DIRECTIONS FOR THIS TASK: Pick out all lines of the entries that include the word "next" and copy them.

PROVIDED MATERIAL:
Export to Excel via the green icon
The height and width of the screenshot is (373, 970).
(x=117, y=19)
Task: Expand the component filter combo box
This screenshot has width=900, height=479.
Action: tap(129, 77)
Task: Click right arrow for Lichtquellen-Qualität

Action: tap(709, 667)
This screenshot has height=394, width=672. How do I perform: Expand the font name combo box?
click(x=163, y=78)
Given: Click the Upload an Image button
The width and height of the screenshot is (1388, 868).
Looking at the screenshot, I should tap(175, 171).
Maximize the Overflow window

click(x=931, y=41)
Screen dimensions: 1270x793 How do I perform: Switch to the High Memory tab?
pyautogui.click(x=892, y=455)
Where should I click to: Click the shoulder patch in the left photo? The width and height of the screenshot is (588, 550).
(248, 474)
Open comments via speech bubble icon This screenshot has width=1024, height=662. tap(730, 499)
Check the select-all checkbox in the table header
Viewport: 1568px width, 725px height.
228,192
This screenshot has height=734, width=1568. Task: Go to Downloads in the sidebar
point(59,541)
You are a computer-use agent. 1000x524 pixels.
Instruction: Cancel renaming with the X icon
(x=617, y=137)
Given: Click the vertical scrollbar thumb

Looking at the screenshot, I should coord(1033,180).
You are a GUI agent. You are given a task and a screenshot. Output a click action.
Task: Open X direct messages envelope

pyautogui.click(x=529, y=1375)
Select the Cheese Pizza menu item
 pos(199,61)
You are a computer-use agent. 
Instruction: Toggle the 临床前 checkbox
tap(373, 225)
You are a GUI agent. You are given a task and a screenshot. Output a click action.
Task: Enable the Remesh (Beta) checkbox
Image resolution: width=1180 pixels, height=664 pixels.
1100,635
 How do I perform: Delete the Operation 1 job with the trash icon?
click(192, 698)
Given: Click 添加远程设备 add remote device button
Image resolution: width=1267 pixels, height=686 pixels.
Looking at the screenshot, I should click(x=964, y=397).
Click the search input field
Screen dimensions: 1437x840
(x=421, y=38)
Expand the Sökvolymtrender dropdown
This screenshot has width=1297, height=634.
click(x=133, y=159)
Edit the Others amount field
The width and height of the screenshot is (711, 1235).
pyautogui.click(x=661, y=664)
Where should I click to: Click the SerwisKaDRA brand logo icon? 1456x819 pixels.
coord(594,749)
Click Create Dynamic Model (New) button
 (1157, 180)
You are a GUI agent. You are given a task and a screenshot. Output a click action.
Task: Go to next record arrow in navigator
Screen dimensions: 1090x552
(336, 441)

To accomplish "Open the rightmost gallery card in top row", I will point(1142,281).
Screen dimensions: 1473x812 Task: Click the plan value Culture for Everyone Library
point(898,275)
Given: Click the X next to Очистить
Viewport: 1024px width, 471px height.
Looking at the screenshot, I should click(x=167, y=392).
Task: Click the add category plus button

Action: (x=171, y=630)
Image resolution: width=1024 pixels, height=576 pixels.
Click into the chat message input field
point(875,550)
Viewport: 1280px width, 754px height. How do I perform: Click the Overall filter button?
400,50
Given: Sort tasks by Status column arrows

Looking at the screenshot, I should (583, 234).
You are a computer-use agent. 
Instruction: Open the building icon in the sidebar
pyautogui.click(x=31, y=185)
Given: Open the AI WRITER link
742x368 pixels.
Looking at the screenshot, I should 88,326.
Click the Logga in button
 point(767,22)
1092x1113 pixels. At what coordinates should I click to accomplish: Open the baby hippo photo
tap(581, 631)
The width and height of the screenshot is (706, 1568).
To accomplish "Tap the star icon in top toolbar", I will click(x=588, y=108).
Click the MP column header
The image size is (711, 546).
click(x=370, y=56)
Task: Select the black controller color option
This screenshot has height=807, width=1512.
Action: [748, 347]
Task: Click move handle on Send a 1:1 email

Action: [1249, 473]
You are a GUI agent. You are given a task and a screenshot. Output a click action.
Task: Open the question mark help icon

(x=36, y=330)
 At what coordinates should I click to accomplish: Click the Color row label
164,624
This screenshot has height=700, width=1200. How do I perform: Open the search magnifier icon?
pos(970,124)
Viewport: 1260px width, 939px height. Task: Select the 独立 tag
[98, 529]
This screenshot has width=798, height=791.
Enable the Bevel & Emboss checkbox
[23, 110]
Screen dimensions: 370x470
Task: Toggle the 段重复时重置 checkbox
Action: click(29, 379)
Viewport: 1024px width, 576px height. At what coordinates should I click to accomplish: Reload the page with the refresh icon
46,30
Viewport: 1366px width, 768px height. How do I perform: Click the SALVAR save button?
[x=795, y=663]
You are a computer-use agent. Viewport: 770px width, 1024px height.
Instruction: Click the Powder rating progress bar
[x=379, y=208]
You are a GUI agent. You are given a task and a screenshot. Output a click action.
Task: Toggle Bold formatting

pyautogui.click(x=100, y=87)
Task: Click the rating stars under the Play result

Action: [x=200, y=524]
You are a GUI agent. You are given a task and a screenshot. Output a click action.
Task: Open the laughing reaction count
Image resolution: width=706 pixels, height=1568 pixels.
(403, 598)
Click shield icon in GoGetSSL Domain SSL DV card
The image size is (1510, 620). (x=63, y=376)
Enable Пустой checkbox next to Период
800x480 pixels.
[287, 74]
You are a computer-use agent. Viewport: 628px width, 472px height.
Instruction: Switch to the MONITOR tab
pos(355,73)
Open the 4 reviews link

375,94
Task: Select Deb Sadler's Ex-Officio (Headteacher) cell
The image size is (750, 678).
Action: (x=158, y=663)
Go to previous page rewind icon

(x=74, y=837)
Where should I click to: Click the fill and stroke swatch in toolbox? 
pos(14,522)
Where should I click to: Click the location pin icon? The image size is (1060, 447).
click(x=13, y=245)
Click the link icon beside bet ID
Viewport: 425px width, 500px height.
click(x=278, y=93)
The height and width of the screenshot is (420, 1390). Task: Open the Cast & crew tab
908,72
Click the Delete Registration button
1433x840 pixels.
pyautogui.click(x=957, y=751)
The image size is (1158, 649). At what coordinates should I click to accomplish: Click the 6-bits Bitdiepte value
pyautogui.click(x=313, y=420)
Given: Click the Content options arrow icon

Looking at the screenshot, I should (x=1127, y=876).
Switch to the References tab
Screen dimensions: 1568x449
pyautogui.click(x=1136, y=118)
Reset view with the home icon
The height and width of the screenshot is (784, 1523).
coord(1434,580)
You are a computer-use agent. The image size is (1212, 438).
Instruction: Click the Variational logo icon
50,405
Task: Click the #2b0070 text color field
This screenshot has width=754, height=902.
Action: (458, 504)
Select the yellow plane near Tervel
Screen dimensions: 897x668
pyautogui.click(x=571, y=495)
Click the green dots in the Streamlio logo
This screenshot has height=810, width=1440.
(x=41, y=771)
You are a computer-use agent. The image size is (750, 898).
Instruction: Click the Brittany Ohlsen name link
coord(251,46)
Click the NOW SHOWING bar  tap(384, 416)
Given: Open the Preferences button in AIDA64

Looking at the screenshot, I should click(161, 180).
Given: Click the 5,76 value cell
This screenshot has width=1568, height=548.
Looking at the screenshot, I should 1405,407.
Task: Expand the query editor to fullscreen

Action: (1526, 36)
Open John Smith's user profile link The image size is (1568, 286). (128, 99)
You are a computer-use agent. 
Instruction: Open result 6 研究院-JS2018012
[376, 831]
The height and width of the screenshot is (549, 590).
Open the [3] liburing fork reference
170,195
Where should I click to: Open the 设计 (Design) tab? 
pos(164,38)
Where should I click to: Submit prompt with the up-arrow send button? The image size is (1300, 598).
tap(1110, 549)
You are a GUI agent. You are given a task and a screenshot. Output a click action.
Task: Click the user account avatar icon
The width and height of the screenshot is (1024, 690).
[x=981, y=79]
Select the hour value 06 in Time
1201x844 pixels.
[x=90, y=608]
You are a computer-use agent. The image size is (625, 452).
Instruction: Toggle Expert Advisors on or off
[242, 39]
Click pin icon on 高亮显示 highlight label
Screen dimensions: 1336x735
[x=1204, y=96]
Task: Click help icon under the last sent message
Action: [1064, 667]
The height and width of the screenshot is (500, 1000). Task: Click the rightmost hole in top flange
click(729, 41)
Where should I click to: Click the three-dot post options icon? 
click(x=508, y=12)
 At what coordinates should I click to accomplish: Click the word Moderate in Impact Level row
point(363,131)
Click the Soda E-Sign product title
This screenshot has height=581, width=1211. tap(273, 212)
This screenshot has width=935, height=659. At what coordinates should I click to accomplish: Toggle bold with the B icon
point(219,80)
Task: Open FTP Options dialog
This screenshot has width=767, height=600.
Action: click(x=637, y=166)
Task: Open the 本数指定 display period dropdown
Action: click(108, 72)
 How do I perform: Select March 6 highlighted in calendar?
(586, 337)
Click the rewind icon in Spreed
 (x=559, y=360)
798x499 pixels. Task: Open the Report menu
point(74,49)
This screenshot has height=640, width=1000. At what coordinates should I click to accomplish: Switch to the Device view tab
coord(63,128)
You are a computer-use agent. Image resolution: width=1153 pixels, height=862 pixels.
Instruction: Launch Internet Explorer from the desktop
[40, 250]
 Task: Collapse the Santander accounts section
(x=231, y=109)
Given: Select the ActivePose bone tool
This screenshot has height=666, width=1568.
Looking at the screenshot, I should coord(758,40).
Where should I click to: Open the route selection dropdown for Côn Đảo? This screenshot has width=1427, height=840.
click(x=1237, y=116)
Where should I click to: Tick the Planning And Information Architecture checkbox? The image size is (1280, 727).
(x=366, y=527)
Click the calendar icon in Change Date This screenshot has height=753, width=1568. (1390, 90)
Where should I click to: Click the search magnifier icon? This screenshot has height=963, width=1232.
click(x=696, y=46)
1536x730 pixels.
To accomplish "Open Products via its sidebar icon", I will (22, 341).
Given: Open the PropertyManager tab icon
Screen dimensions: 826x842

ANSWER BOX:
Task: Go to next record arrow in navigator
Given: Click the X next to Очистить
Enable Пустой checkbox next to Период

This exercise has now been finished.